Find the line containing "You are a GUI", then print it and each following line through the end of the records, exactly and with nothing added; leave out any pictures.
(Information shown)
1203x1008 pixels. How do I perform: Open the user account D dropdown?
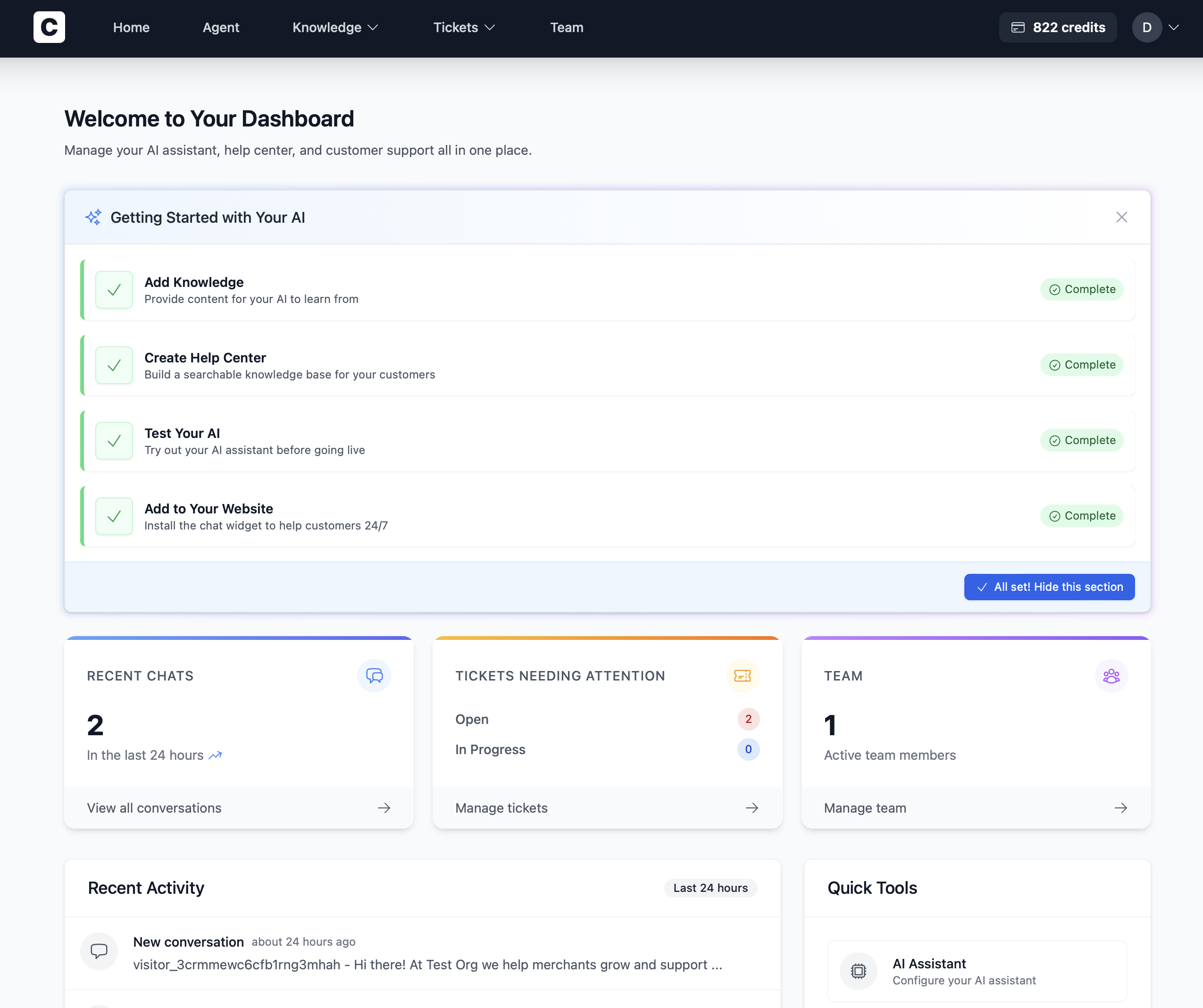[x=1155, y=27]
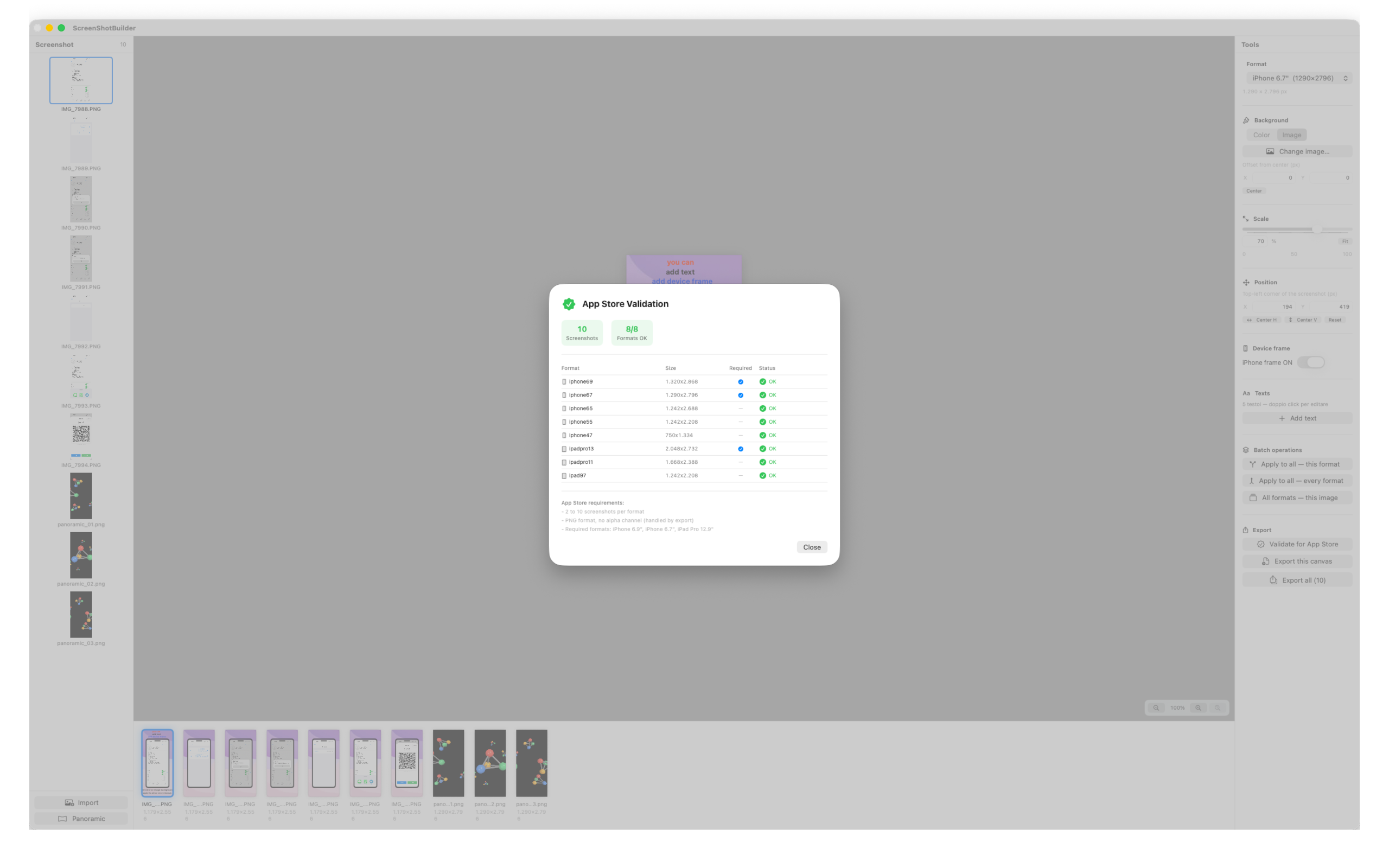
Task: Open the iPhone 6.7 format dropdown
Action: point(1298,78)
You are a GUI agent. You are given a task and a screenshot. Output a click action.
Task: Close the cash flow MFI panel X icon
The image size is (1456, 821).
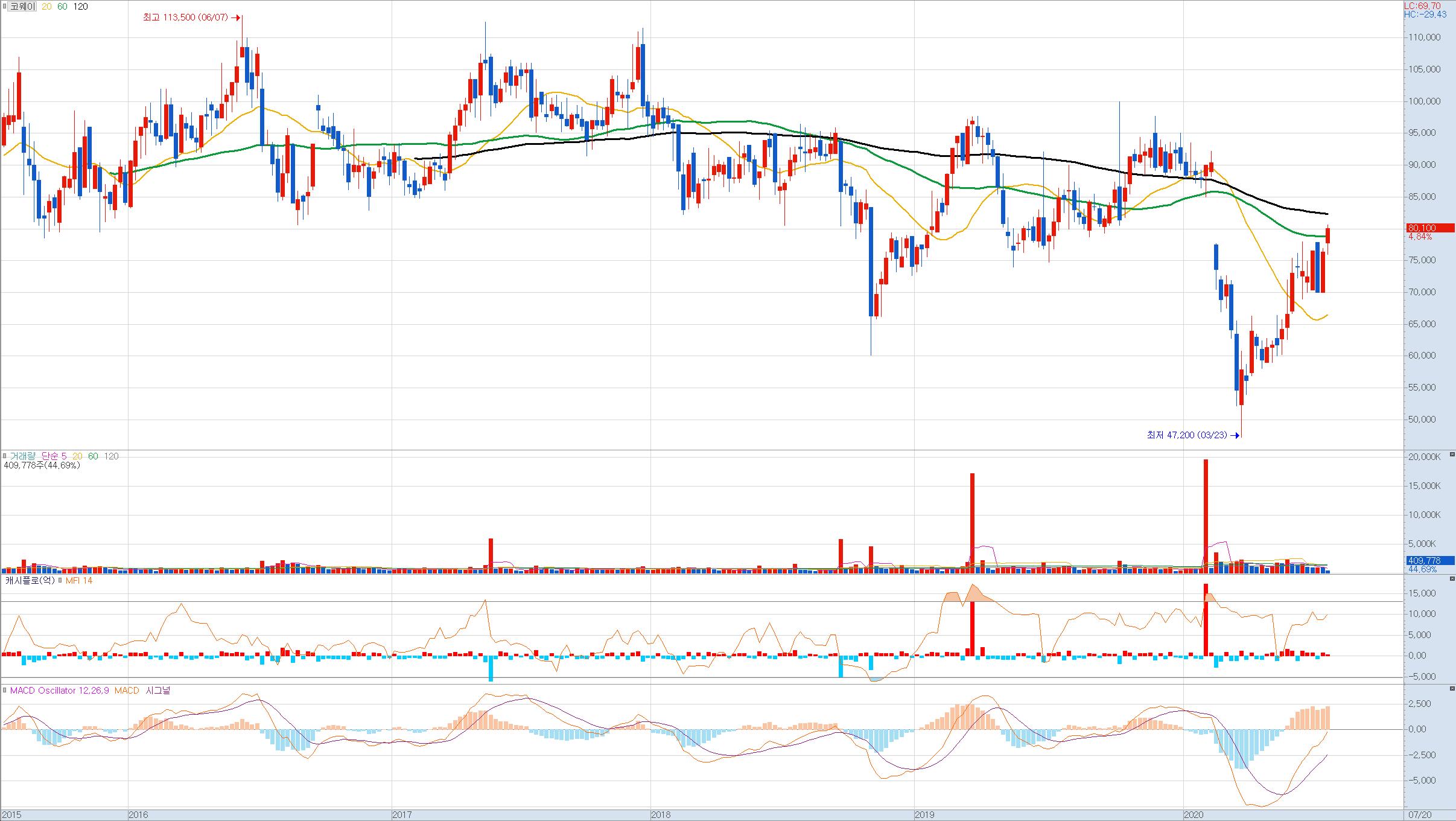pyautogui.click(x=1452, y=578)
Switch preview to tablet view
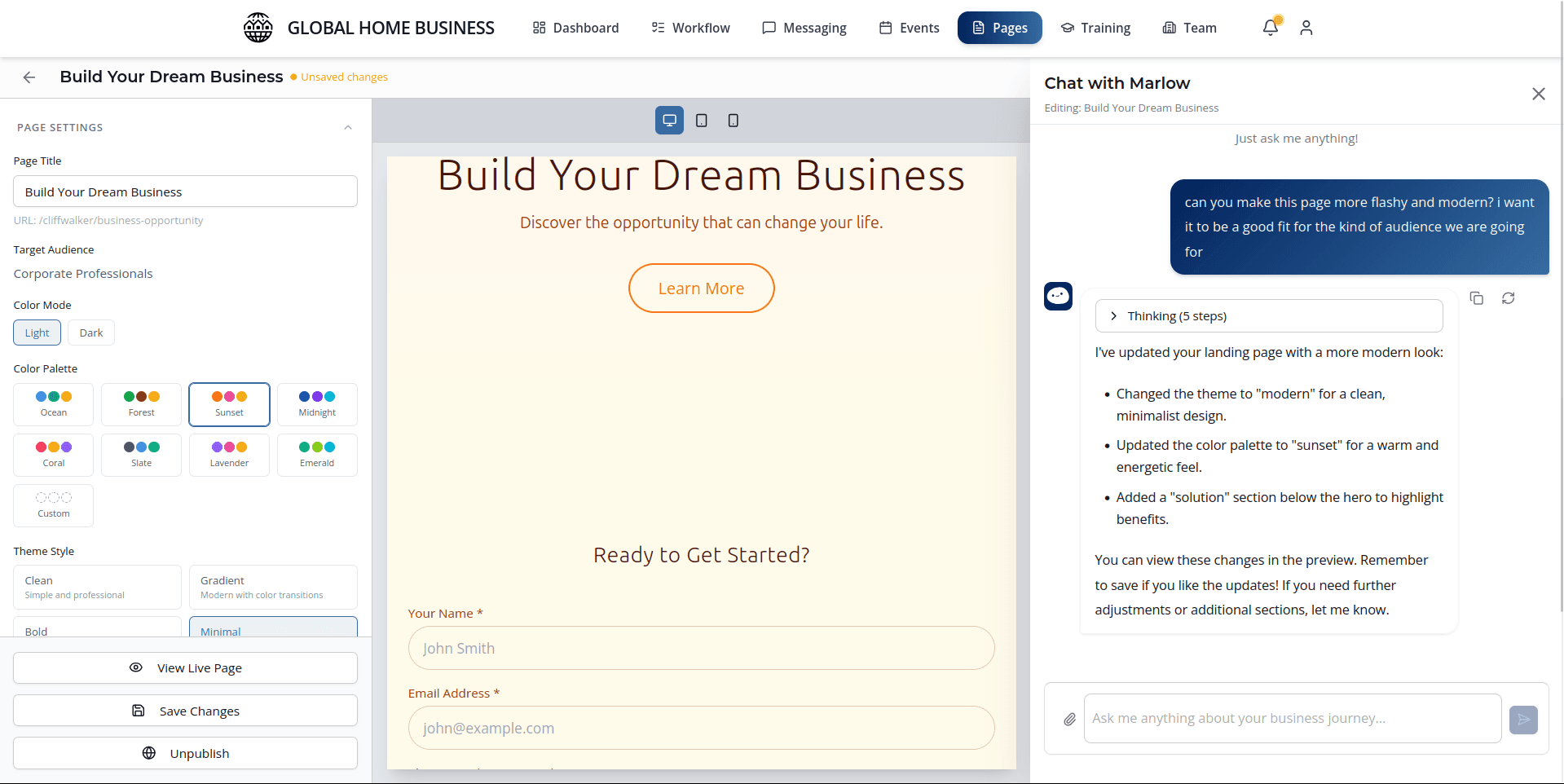 (x=701, y=120)
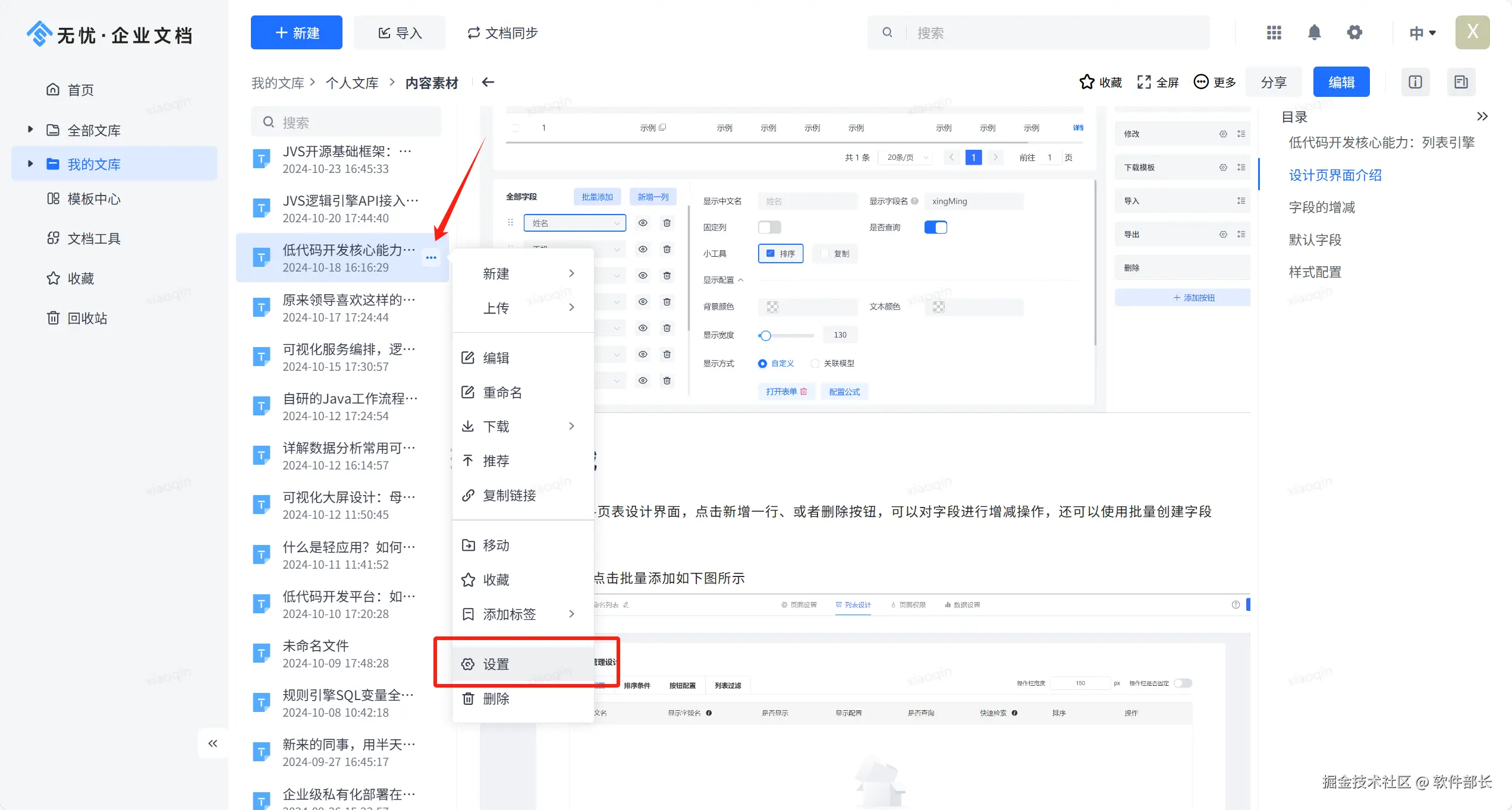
(End Information shown)
Task result —
You are a GUI agent. You are given a task and a screenshot. Output a click action.
Task: Close the cash flow MFI panel X icon
The image size is (1456, 821).
pyautogui.click(x=1452, y=578)
Switch preview to tablet view
 (x=701, y=120)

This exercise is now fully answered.